• EXERCISE DESCRIPTION:
All entries below are to be written out again exactly, but no picture is to be copied.

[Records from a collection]
=======

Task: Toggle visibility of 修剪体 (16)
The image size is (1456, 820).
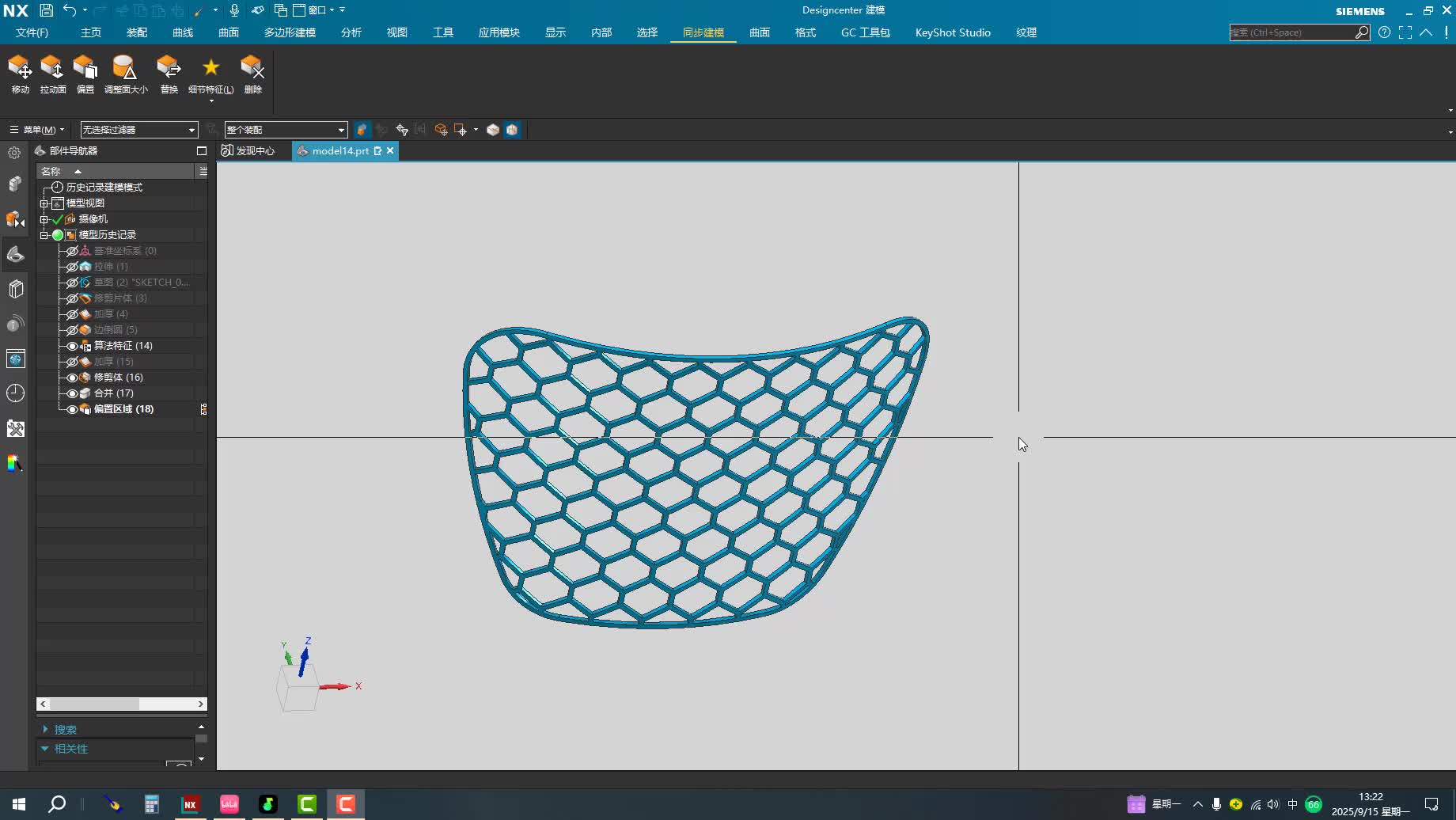Action: point(72,378)
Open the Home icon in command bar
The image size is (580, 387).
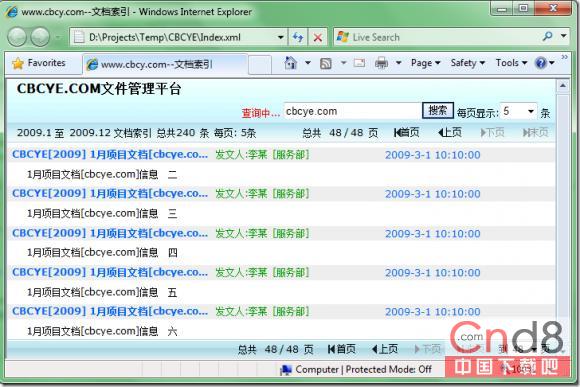pyautogui.click(x=291, y=63)
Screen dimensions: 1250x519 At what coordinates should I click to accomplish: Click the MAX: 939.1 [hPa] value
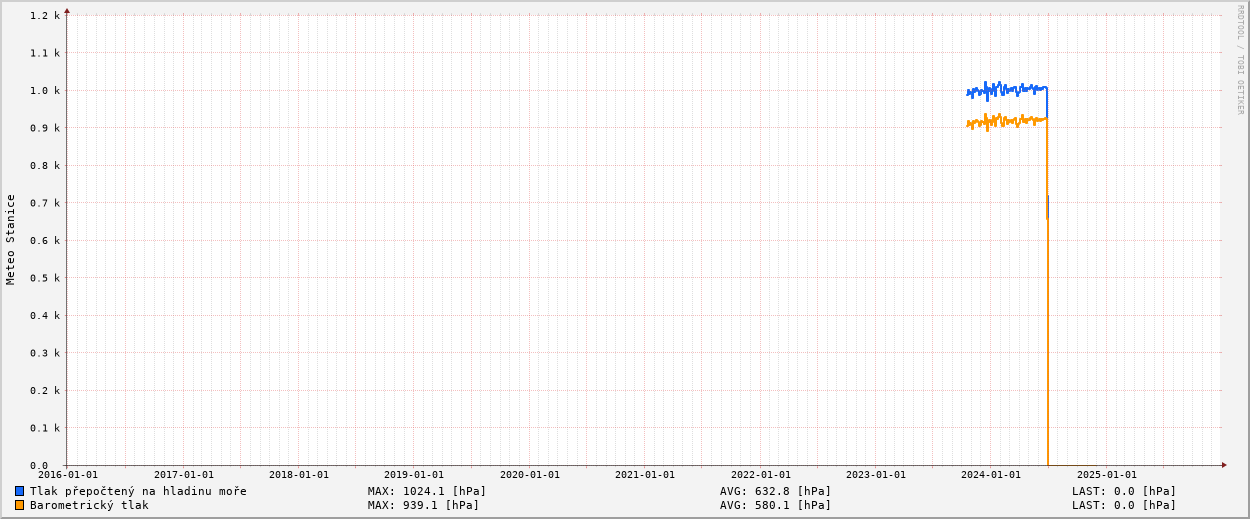coord(423,505)
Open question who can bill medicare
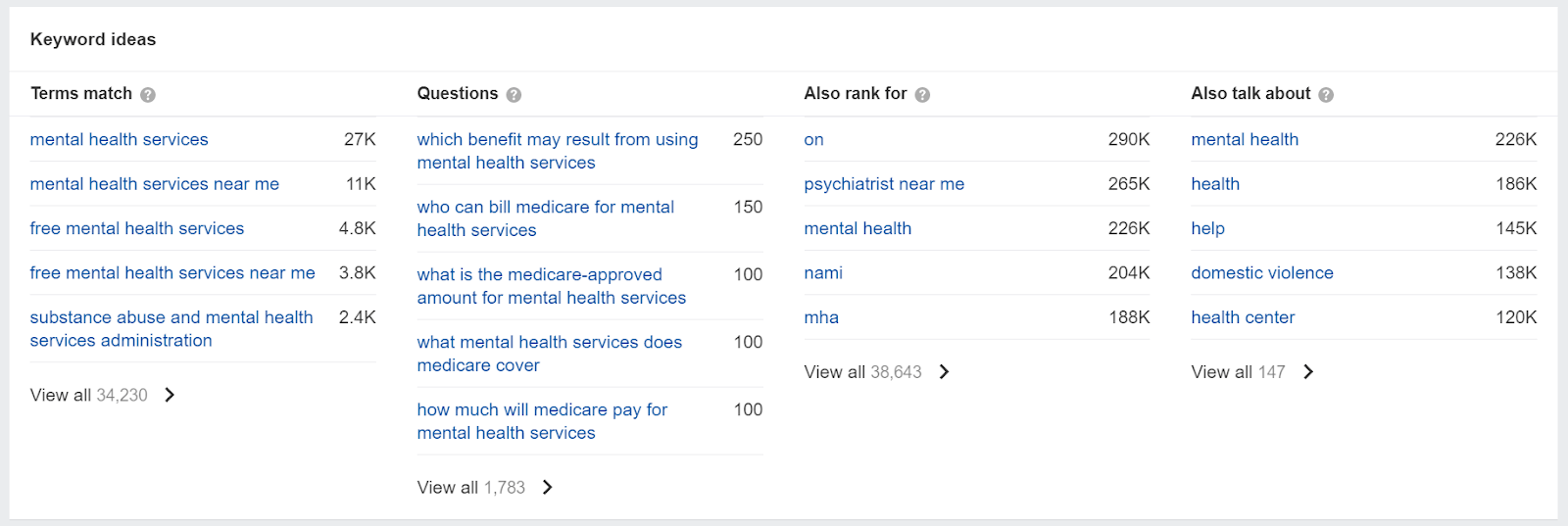The image size is (1568, 526). (546, 218)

=======

• YOUR RESPONSE:
Task: Toggle visibility of 修剪体 (16)
The image size is (1456, 820).
Action: point(72,378)
Open the Home icon in command bar
The image size is (580, 387).
pyautogui.click(x=291, y=63)
Screen dimensions: 1250x519 At what coordinates should I click to accomplish: Click the MAX: 939.1 [hPa] value
coord(423,505)
Open question who can bill medicare
The image size is (1568, 526). (546, 218)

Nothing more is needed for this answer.